To view heat maps of Toronto's top neighbourhoods by average price
(detached and condo), click here: http://rem.ax/18bEiMP.
"While we have seen solid price appreciation virtually across the board
in the single-detached housing category, the most pronounced gains were
in affordably-priced areas in the city," says Gurinder Sandhu,
Executive Vice President, Regional Director, RE/MAX Ontario-Atlantic
Canada. "In many of these areas, inventory played a role in hampering
sales activity, placing further upward pressure on pricing. The top
five neighbourhoods reported days on market ranging from 13 to 18 in
June—well below the 24 days reported for the overall GTA—and a
sale-to-list-price ratio of over 100 per cent in three of the top
Of the 35 City of Toronto markets highlighted, just 14 per cent saw an
increase in unit sales activity, as supply hampered buyer intentions.
New listings for detached homes fell another two per cent in the city
proper during the first six months of 2013, exacerbating already tight
conditions. Those areas that bucked the sales trend included
Riverdale, Danforth (E01), up 13.4 per cent (127 vs. 112 units) with an
average price of $727,497; Sunnylea, Queensway, Humber Bay (W07), up
4.2 per cent (150 vs. 144 units) with an average price of $833,026;
Agincourt North (E07), up 3.8 per cent (164 vs. 158 units) with an
average price of $598,826; Birchcliffe, Oakridge, Cliffside, Hunt Club
(E06), up 1.6 per cent (196 vs. 193) with an average price of $579,596;
while The Beach, Woodbine Corridor (E02) was virtually on par (157 vs.
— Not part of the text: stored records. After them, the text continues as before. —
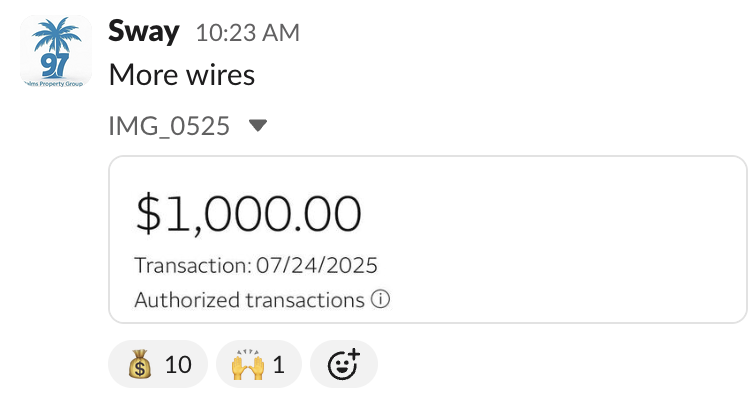Select the More wires message text
Screen dimensions: 754x400
182,75
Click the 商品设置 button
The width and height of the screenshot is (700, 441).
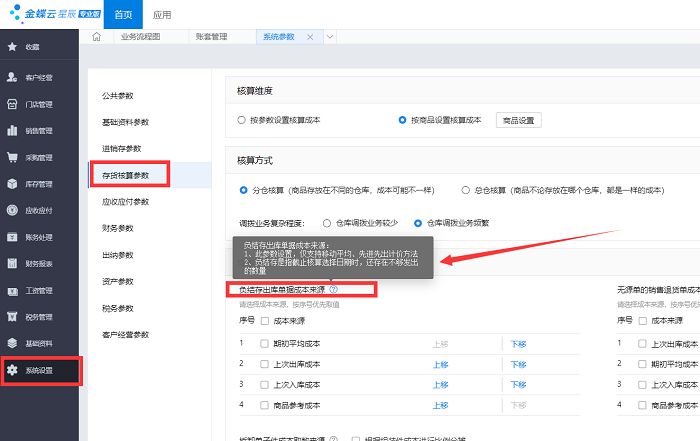(x=520, y=120)
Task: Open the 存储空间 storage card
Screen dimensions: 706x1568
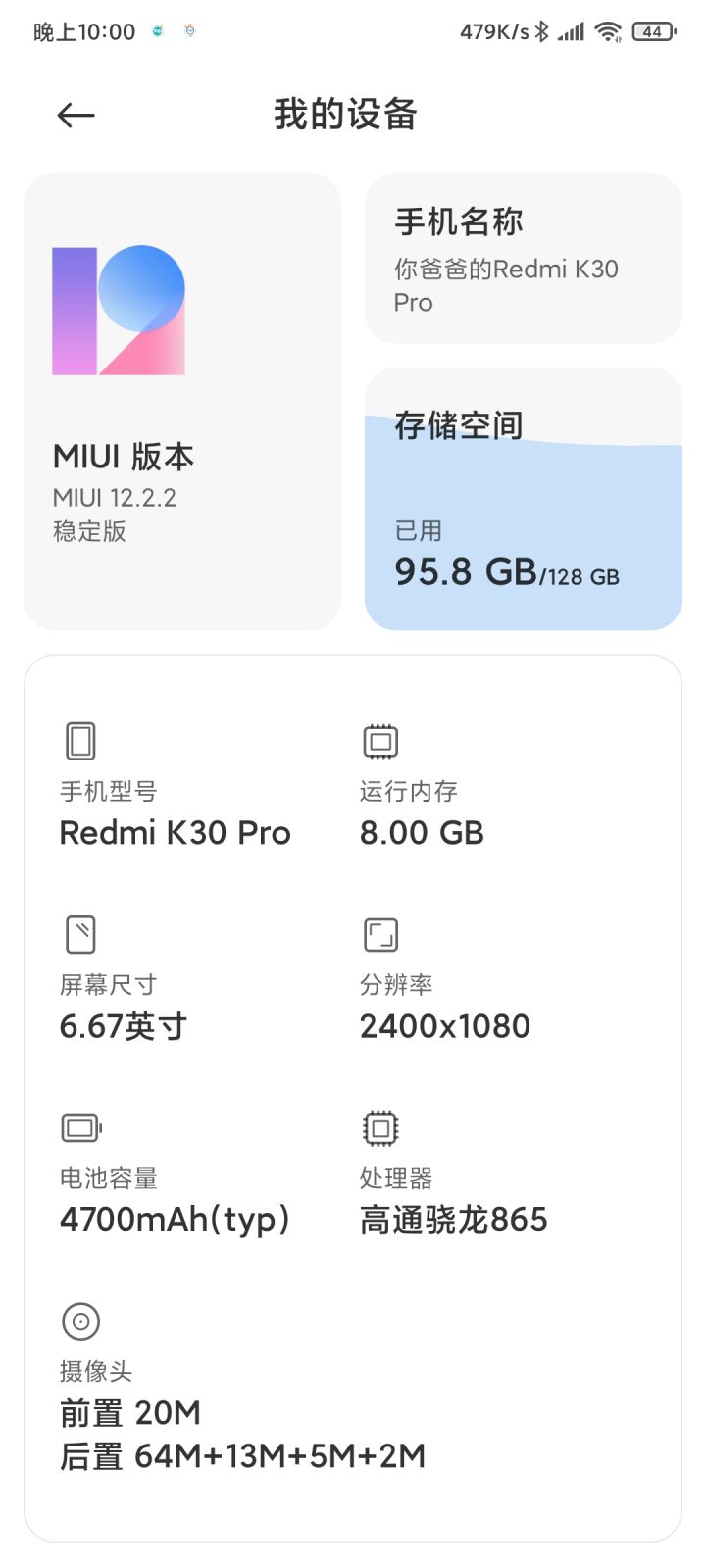Action: point(524,499)
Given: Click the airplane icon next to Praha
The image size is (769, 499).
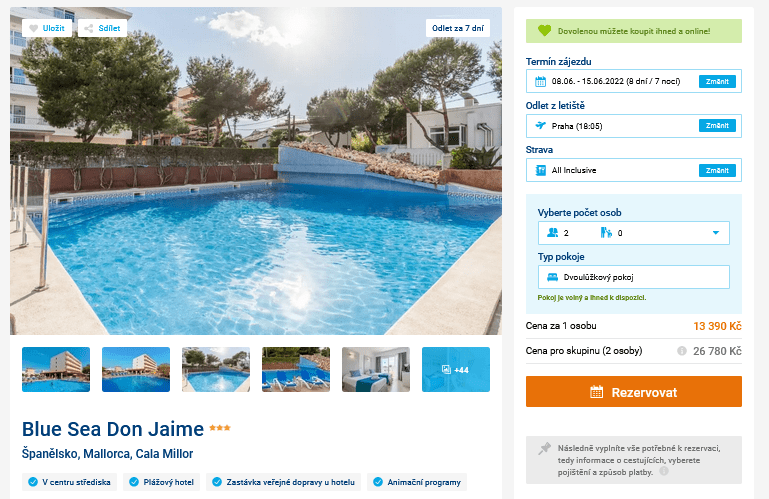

158), with an average price of $863,090.
Single-detached homes seriously contributed to overall percentage
increases in average price in the 416 during the first half of the
year, compared with the same period one year ago. The west end
reported a year-to-date increase of close to six per cent in average
price, now hovering at $691,807. The east end also posted an increase
approaching six per cent, with an average price of $580,270. By far
the most expensive real estate can be found in the central core, where
average price was up a more modest four per cent to $1,294,298.
Despite the solid gains made in the single-detached category,
condominium apartments and townhomes were less marked, with 66 per cent
of TREB districts reporting year-over-year increases in average price.
The city's west districts were the clear winners, with nine out of ten
areas reporting upward momentum. On the whole, price increases in the
condominium segment were generally more muted, with more than half of
appreciating areas realizing growth under three per cent. Don Mills,
Parkwoods-Donalda, and Victoria Village(C13) claimed the top spot in
the condominium/townhouse category. Average price per unit in the area
rose 5.7 per cent to $335,818. Leaside, Thorncliffe Park, Flemingdon
Park (C11) placed second, rising 5.1 per cent to $233,947. Agincourt
North (E07) advanced 4.1 per cent, with the average price now at
$257,603, while Richview, Humber Heights and Kingsview Village (W09)
experienced a 3.9 per cent jump to $210,750. Tied for fifth place were
the East district neighbourhoods of Steeles, L'Amoreaux, and Tam
O'Shanter - Sullivan (E05) and Malvern, Rouge (E11), both posting
increases of 3.2 per cent, with average price at $285,147 and $207,574
"Condominium sales and price growth in the City of Toronto continues to
be weighed down by softer demand, especially as tighter lending
restrictions have impacted the entry-level price points to a greater
extent," says Sandhu. "A good selection of product exists and buyers
have more time to make decisions. Yet, condominium units in hot pocket
neighbourhoods are generally being snapped up within 15 to 30 days.
Sales to list price ratios are averaging 98 per cent for
apartment-style units and 99 per cent for townhomes. Both are signs
that the market remains healthy. While the Bank of Canada has
expressed concerns, solid fundamentals continue to prop up the condo
segment, including affordability, new household formation, immigration,
a reduction in low-rise starts and tight vacancy rates."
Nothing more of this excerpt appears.